*Exercise details*
Leaving pictures out, repeat word for word the line that has "Instruction: Click the 1.75%" and each line that follows it to the end of the listing.

*Data*

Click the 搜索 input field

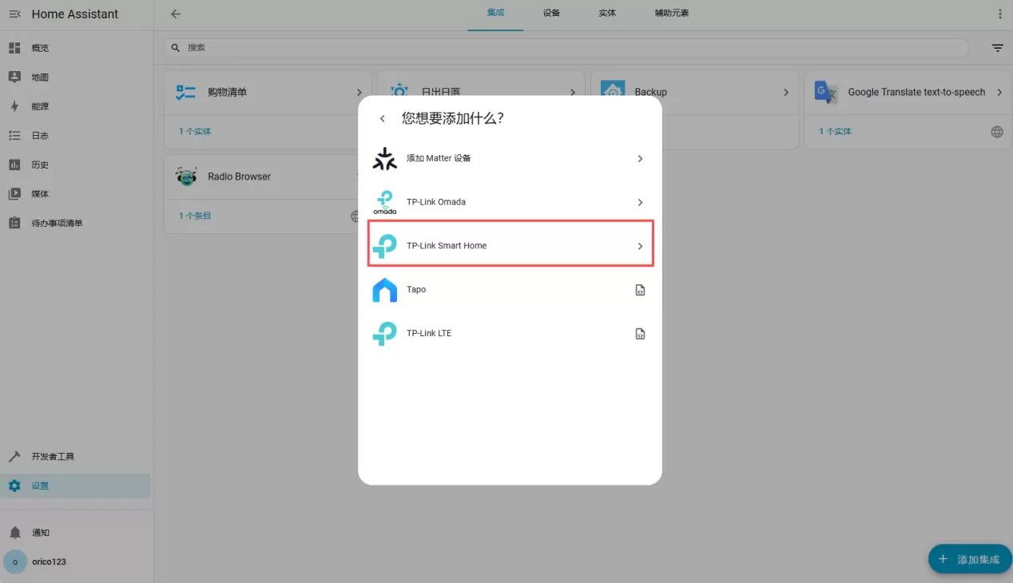coord(559,48)
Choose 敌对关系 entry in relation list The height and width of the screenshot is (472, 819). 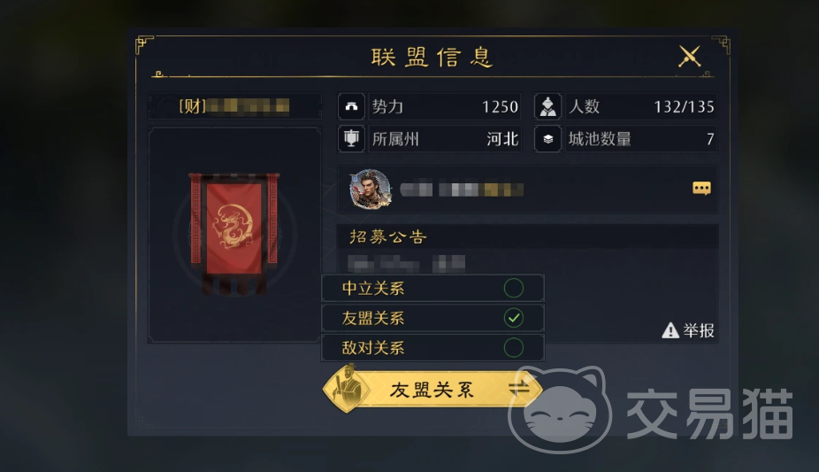433,348
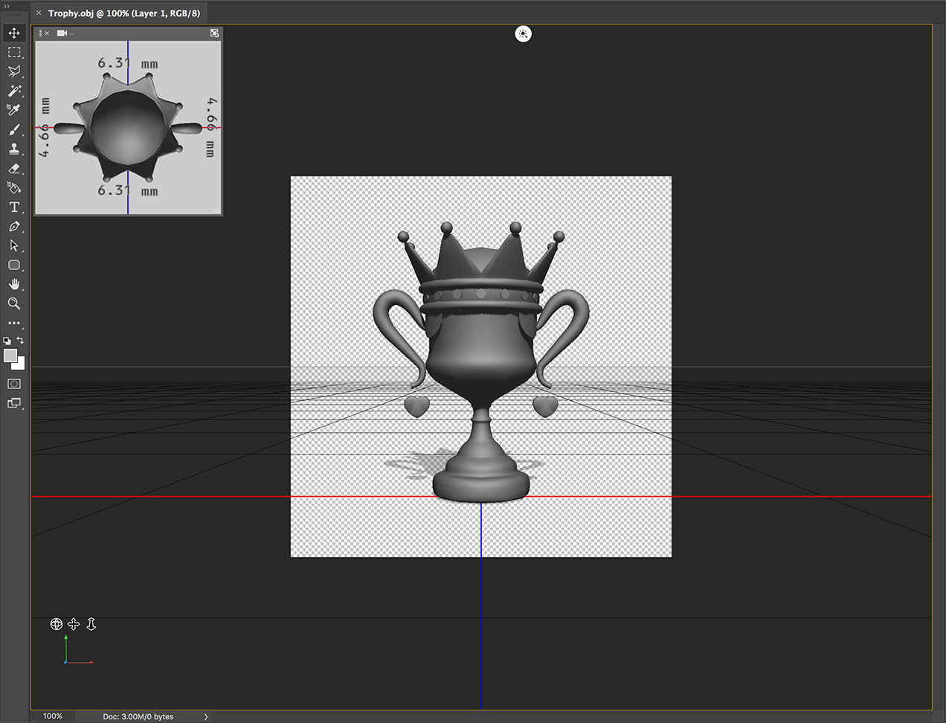The image size is (946, 723).
Task: Open the extra tools ellipsis menu
Action: [x=13, y=323]
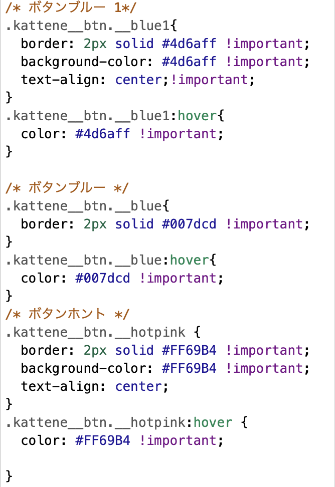Click the stray !important after "center;"
335x487 pixels.
[209, 80]
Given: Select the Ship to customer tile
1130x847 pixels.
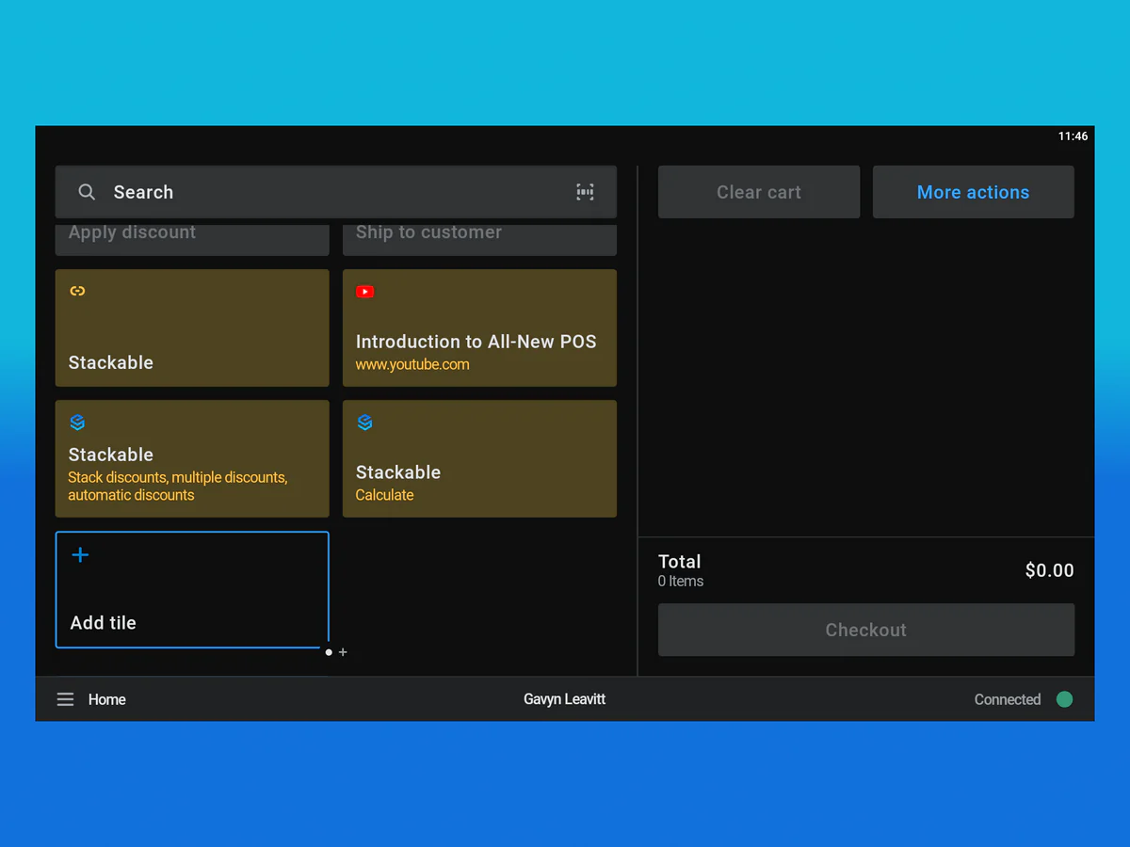Looking at the screenshot, I should tap(479, 238).
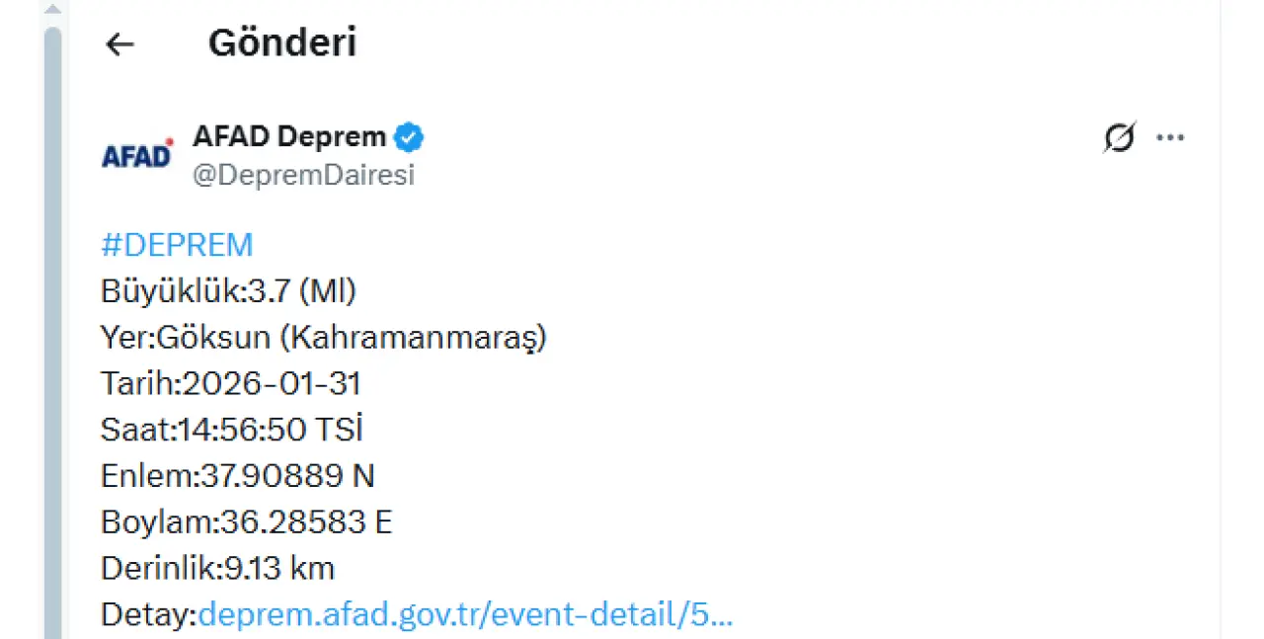
Task: Visit the @DepremDairesi handle
Action: [x=303, y=175]
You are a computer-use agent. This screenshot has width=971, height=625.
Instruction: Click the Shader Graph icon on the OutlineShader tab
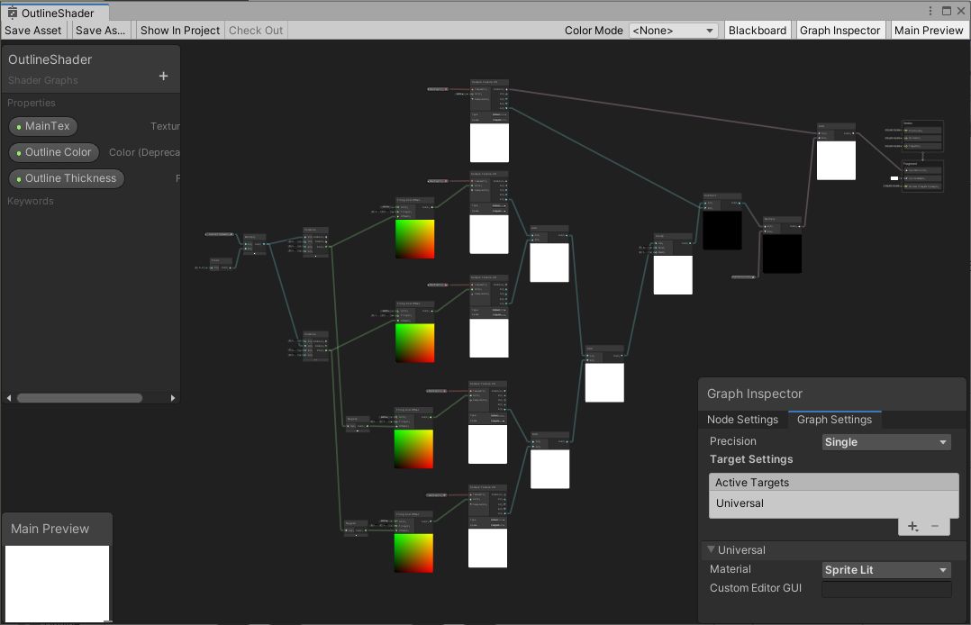coord(12,13)
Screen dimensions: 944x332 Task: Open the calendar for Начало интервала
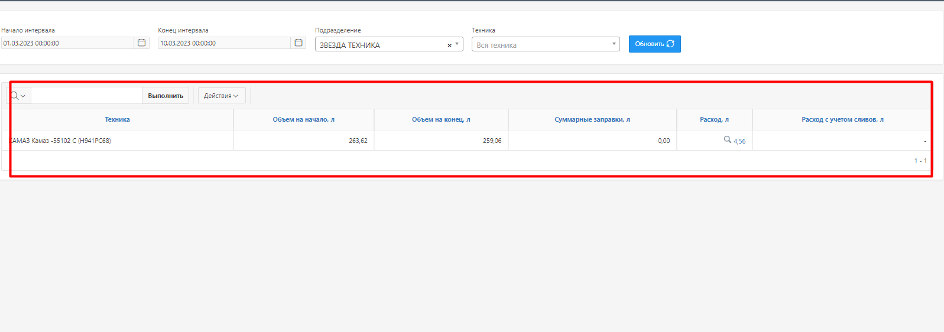coord(141,43)
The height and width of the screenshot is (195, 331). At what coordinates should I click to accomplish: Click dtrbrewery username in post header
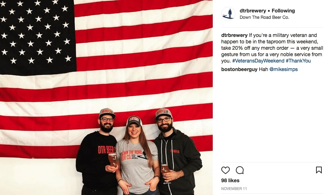pyautogui.click(x=253, y=11)
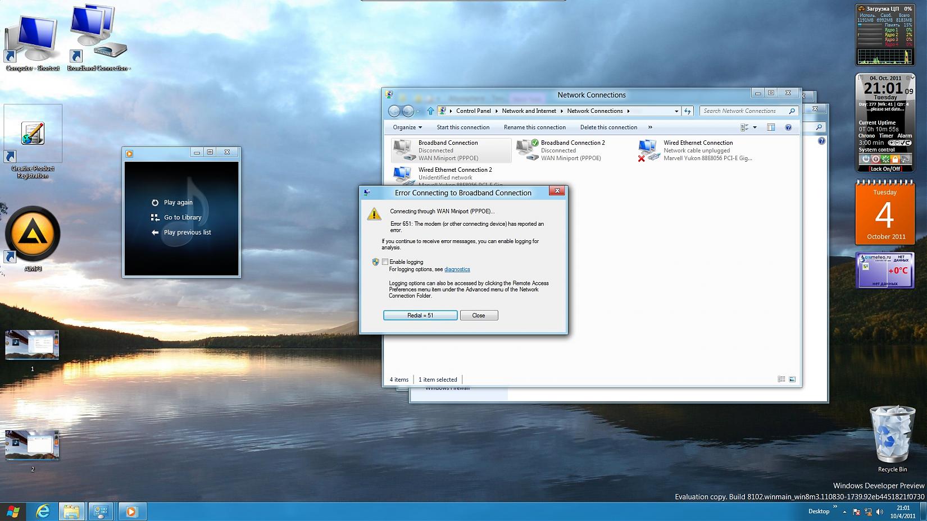Click Delete this connection in toolbar
The height and width of the screenshot is (521, 927).
click(x=608, y=127)
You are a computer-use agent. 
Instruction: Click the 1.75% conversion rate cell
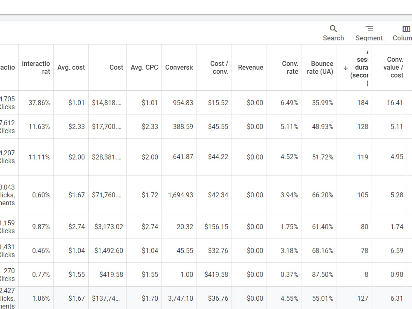point(289,227)
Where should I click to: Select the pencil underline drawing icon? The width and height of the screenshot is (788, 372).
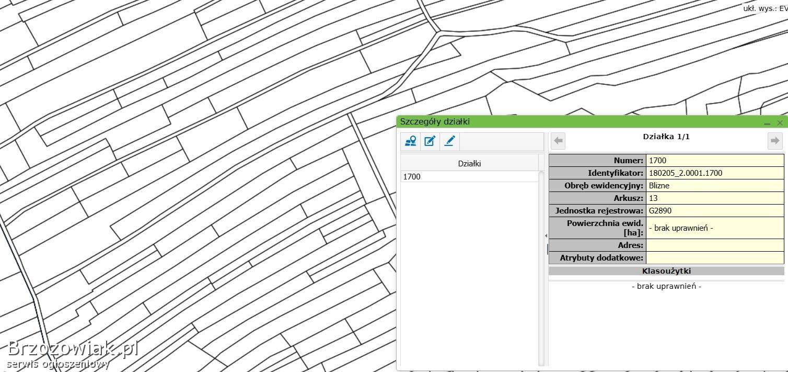(449, 141)
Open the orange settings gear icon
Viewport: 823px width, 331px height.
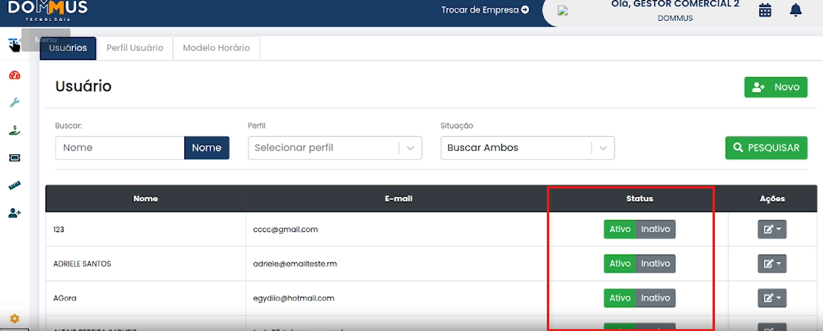point(15,319)
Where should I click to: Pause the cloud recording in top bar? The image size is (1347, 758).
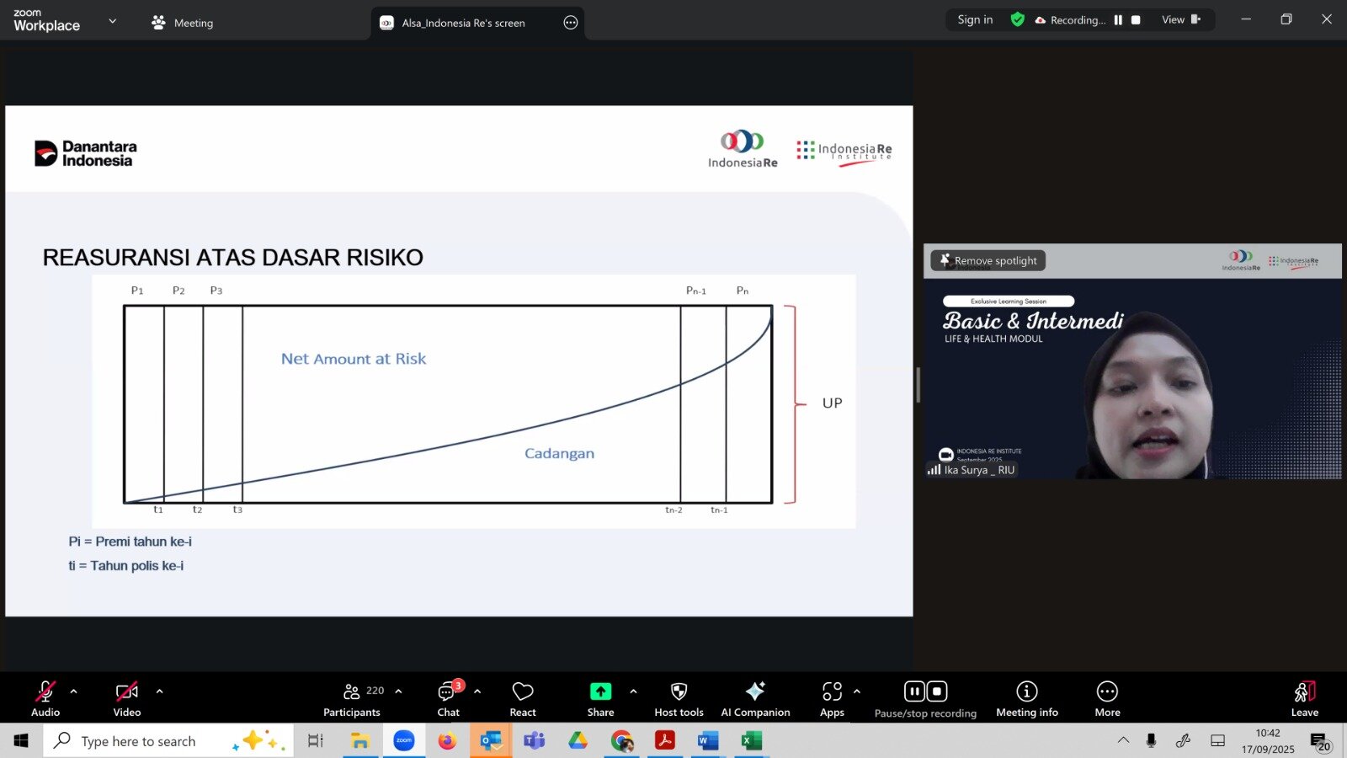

*Result of this exercise*
Instruction: Click the 1.75% conversion rate cell
point(289,227)
Where should I click to: Select the pencil underline drawing icon? The width and height of the screenshot is (788, 372).
(449, 141)
Open the orange settings gear icon
Viewport: 823px width, 331px height.
point(15,319)
Where should I click to: Pause the cloud recording in top bar? The image size is (1347, 758).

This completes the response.